Saved data entries:
>>>

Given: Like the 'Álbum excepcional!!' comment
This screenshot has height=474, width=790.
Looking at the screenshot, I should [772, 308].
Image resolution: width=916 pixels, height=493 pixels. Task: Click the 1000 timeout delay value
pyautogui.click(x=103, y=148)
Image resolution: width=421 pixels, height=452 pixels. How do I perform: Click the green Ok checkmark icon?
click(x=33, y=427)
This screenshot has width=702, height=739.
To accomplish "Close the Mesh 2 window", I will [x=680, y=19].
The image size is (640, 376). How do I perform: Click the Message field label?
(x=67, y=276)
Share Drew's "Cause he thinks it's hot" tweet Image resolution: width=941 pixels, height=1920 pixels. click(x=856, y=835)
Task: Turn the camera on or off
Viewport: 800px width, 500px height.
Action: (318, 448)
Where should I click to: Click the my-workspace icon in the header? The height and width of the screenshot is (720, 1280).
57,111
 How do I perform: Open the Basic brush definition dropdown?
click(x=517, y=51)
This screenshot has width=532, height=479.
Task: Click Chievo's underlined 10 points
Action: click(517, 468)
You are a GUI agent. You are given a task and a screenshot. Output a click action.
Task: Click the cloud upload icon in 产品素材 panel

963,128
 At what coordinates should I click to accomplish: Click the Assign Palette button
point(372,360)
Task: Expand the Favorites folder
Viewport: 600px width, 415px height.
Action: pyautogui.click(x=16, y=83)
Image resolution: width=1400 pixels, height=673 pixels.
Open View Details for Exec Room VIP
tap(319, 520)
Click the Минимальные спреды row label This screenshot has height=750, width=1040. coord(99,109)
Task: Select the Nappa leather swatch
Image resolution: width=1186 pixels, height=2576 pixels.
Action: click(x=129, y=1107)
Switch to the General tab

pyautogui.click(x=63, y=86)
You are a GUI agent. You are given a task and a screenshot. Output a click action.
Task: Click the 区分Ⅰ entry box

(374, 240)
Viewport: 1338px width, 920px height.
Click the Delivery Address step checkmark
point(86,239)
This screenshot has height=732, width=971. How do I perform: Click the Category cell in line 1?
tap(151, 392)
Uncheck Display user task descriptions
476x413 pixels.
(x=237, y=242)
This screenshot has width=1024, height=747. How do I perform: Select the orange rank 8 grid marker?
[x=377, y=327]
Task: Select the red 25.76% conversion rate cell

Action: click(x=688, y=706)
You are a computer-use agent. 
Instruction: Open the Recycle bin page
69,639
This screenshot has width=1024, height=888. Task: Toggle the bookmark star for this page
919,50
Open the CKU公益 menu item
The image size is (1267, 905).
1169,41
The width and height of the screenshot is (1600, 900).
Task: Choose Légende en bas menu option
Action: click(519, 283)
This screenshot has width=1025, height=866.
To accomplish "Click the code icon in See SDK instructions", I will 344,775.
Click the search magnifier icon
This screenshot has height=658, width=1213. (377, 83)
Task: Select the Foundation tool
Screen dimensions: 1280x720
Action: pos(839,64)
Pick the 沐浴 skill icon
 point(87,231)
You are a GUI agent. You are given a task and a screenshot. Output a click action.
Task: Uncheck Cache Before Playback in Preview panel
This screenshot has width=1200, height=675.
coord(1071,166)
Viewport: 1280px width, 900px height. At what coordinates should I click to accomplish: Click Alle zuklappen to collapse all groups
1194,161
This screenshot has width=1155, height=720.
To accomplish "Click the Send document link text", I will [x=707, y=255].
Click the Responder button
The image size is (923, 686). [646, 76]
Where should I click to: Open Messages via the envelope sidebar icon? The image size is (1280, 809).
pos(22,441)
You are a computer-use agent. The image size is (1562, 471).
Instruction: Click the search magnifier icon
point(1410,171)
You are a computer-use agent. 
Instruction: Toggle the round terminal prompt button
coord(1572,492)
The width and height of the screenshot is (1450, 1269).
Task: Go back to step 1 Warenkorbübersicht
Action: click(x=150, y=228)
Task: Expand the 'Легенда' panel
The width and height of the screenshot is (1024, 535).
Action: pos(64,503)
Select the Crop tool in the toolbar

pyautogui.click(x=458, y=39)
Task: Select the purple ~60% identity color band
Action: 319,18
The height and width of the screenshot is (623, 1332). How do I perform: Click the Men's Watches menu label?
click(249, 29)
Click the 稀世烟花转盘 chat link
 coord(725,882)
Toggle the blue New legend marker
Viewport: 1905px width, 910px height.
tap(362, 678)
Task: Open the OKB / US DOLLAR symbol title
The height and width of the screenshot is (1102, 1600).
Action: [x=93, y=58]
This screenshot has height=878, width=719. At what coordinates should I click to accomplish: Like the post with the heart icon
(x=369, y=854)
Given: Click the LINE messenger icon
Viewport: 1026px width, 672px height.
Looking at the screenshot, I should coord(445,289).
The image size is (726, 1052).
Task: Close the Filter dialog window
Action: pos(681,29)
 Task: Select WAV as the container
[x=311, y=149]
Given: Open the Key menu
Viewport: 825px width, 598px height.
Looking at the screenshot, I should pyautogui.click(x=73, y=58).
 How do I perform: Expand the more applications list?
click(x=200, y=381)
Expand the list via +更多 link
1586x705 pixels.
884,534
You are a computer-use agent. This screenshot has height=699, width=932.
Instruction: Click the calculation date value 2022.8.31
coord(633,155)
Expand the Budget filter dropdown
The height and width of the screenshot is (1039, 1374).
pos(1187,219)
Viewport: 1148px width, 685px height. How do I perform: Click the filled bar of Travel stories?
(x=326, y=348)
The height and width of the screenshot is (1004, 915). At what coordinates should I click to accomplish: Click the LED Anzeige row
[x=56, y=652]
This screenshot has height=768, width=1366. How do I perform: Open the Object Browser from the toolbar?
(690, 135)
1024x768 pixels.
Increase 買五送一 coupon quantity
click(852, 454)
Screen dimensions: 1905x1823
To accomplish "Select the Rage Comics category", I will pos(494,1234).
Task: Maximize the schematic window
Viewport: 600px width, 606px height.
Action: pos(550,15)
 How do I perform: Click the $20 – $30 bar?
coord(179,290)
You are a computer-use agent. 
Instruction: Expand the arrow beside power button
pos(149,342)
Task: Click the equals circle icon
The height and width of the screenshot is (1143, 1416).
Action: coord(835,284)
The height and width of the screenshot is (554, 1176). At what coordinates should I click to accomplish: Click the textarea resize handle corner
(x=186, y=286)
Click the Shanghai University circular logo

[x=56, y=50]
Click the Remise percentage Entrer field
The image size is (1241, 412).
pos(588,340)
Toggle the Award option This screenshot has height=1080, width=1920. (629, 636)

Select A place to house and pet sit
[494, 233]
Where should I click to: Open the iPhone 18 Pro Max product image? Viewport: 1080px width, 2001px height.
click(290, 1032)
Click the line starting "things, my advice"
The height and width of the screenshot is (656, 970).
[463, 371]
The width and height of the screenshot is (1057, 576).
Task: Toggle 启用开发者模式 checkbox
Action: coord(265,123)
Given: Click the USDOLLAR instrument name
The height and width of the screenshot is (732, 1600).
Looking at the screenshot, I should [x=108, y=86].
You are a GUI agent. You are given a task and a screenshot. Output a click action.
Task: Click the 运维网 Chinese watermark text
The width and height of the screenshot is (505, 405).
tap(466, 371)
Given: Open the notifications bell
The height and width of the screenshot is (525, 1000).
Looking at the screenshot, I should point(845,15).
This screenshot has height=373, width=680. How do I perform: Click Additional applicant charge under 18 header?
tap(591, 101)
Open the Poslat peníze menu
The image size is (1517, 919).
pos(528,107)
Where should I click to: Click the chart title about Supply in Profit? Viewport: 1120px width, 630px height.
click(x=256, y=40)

<<<

> Exercise requirements:
What you return should be the records above, repeated exactly.

> Output below:
Given: Like the 'Álbum excepcional!!' comment
This screenshot has height=474, width=790.
Looking at the screenshot, I should [772, 308].
Image resolution: width=916 pixels, height=493 pixels. Task: Click the 1000 timeout delay value
pyautogui.click(x=103, y=148)
Image resolution: width=421 pixels, height=452 pixels. How do I perform: Click the green Ok checkmark icon?
click(x=33, y=427)
This screenshot has width=702, height=739.
To accomplish "Close the Mesh 2 window", I will [x=680, y=19].
The image size is (640, 376). How do I perform: Click the Message field label?
(x=67, y=276)
Share Drew's "Cause he thinks it's hot" tweet Image resolution: width=941 pixels, height=1920 pixels. click(x=856, y=835)
Task: Turn the camera on or off
Viewport: 800px width, 500px height.
Action: (318, 448)
Where should I click to: Click the my-workspace icon in the header? The height and width of the screenshot is (720, 1280).
57,111
 How do I perform: Open the Basic brush definition dropdown?
click(x=517, y=51)
This screenshot has width=532, height=479.
Task: Click Chievo's underlined 10 points
Action: click(517, 468)
You are a GUI agent. You are given a task and a screenshot. Output a click action.
Task: Click the cloud upload icon in 产品素材 panel

963,128
 At what coordinates should I click to accomplish: Click the Assign Palette button
point(372,360)
Task: Expand the Favorites folder
Viewport: 600px width, 415px height.
Action: pyautogui.click(x=16, y=83)
Image resolution: width=1400 pixels, height=673 pixels.
Open View Details for Exec Room VIP
tap(319, 520)
Click the Минимальные спреды row label This screenshot has height=750, width=1040. coord(99,109)
Task: Select the Nappa leather swatch
Image resolution: width=1186 pixels, height=2576 pixels.
Action: click(x=129, y=1107)
Switch to the General tab

pyautogui.click(x=63, y=86)
You are a GUI agent. You are given a task and a screenshot. Output a click action.
Task: Click the 区分Ⅰ entry box

(374, 240)
Viewport: 1338px width, 920px height.
Click the Delivery Address step checkmark
point(86,239)
This screenshot has height=732, width=971. How do I perform: Click the Category cell in line 1?
tap(151, 392)
Uncheck Display user task descriptions
476x413 pixels.
(x=237, y=242)
This screenshot has width=1024, height=747. How do I perform: Select the orange rank 8 grid marker?
[x=377, y=327]
Task: Select the red 25.76% conversion rate cell

Action: click(x=688, y=706)
You are a computer-use agent. 
Instruction: Open the Recycle bin page
69,639
This screenshot has width=1024, height=888. Task: Toggle the bookmark star for this page
919,50
Open the CKU公益 menu item
The image size is (1267, 905).
1169,41
The width and height of the screenshot is (1600, 900).
Task: Choose Légende en bas menu option
Action: click(519, 283)
This screenshot has width=1025, height=866.
To accomplish "Click the code icon in See SDK instructions", I will 344,775.
Click the search magnifier icon
This screenshot has height=658, width=1213. (377, 83)
Task: Select the Foundation tool
Screen dimensions: 1280x720
Action: pos(839,64)
Pick the 沐浴 skill icon
 point(87,231)
You are a GUI agent. You are given a task and a screenshot. Output a click action.
Task: Uncheck Cache Before Playback in Preview panel
This screenshot has width=1200, height=675.
coord(1071,166)
Viewport: 1280px width, 900px height. At what coordinates should I click to accomplish: Click Alle zuklappen to collapse all groups
1194,161
This screenshot has width=1155, height=720.
To accomplish "Click the Send document link text", I will [x=707, y=255].
Click the Responder button
The image size is (923, 686). [646, 76]
Where should I click to: Open Messages via the envelope sidebar icon? The image size is (1280, 809).
pos(22,441)
You are a computer-use agent. The image size is (1562, 471).
Instruction: Click the search magnifier icon
point(1410,171)
You are a computer-use agent. 
Instruction: Toggle the round terminal prompt button
coord(1572,492)
The width and height of the screenshot is (1450, 1269).
Task: Go back to step 1 Warenkorbübersicht
Action: click(x=150, y=228)
Task: Expand the 'Легенда' panel
The width and height of the screenshot is (1024, 535).
Action: pos(64,503)
Select the Crop tool in the toolbar

pyautogui.click(x=458, y=39)
Task: Select the purple ~60% identity color band
Action: 319,18
The height and width of the screenshot is (623, 1332). How do I perform: Click the Men's Watches menu label?
click(249, 29)
Click the 稀世烟花转盘 chat link
 coord(725,882)
Toggle the blue New legend marker
Viewport: 1905px width, 910px height.
tap(362, 678)
Task: Open the OKB / US DOLLAR symbol title
The height and width of the screenshot is (1102, 1600).
Action: [x=93, y=58]
This screenshot has height=878, width=719. At what coordinates should I click to accomplish: Like the post with the heart icon
(x=369, y=854)
Given: Click the LINE messenger icon
Viewport: 1026px width, 672px height.
Looking at the screenshot, I should coord(445,289).
The image size is (726, 1052).
Task: Close the Filter dialog window
Action: pos(681,29)
 Task: Select WAV as the container
[x=311, y=149]
Given: Open the Key menu
Viewport: 825px width, 598px height.
Looking at the screenshot, I should pyautogui.click(x=73, y=58).
 How do I perform: Expand the more applications list?
click(x=200, y=381)
Expand the list via +更多 link
1586x705 pixels.
884,534
You are a computer-use agent. This screenshot has height=699, width=932.
Instruction: Click the calculation date value 2022.8.31
coord(633,155)
Expand the Budget filter dropdown
The height and width of the screenshot is (1039, 1374).
pos(1187,219)
Viewport: 1148px width, 685px height. How do I perform: Click the filled bar of Travel stories?
(x=326, y=348)
The height and width of the screenshot is (1004, 915). At what coordinates should I click to accomplish: Click the LED Anzeige row
[x=56, y=652]
This screenshot has height=768, width=1366. How do I perform: Open the Object Browser from the toolbar?
(690, 135)
1024x768 pixels.
Increase 買五送一 coupon quantity
click(852, 454)
Screen dimensions: 1905x1823
To accomplish "Select the Rage Comics category", I will pos(494,1234).
Task: Maximize the schematic window
Viewport: 600px width, 606px height.
Action: pos(550,15)
 How do I perform: Click the $20 – $30 bar?
coord(179,290)
You are a computer-use agent. 
Instruction: Expand the arrow beside power button
pos(149,342)
Task: Click the equals circle icon
The height and width of the screenshot is (1143, 1416).
Action: coord(835,284)
The height and width of the screenshot is (554, 1176). At what coordinates should I click to accomplish: Click the textarea resize handle corner
(x=186, y=286)
Click the Shanghai University circular logo

[x=56, y=50]
Click the Remise percentage Entrer field
The image size is (1241, 412).
pos(588,340)
Toggle the Award option This screenshot has height=1080, width=1920. (629, 636)

Select A place to house and pet sit
[494, 233]
Where should I click to: Open the iPhone 18 Pro Max product image? Viewport: 1080px width, 2001px height.
click(290, 1032)
Click the line starting "things, my advice"
The height and width of the screenshot is (656, 970).
[463, 371]
The width and height of the screenshot is (1057, 576).
Task: Toggle 启用开发者模式 checkbox
Action: coord(265,123)
Given: Click the USDOLLAR instrument name
The height and width of the screenshot is (732, 1600).
Looking at the screenshot, I should [x=108, y=86].
You are a GUI agent. You are given a task and a screenshot. Output a click action.
Task: Click the 运维网 Chinese watermark text
The width and height of the screenshot is (505, 405).
tap(466, 371)
Given: Open the notifications bell
The height and width of the screenshot is (525, 1000).
Looking at the screenshot, I should point(845,15).
This screenshot has height=373, width=680. How do I perform: Click Additional applicant charge under 18 header?
tap(591, 101)
Open the Poslat peníze menu
The image size is (1517, 919).
pos(528,107)
Where should I click to: Click the chart title about Supply in Profit? Viewport: 1120px width, 630px height.
click(x=256, y=40)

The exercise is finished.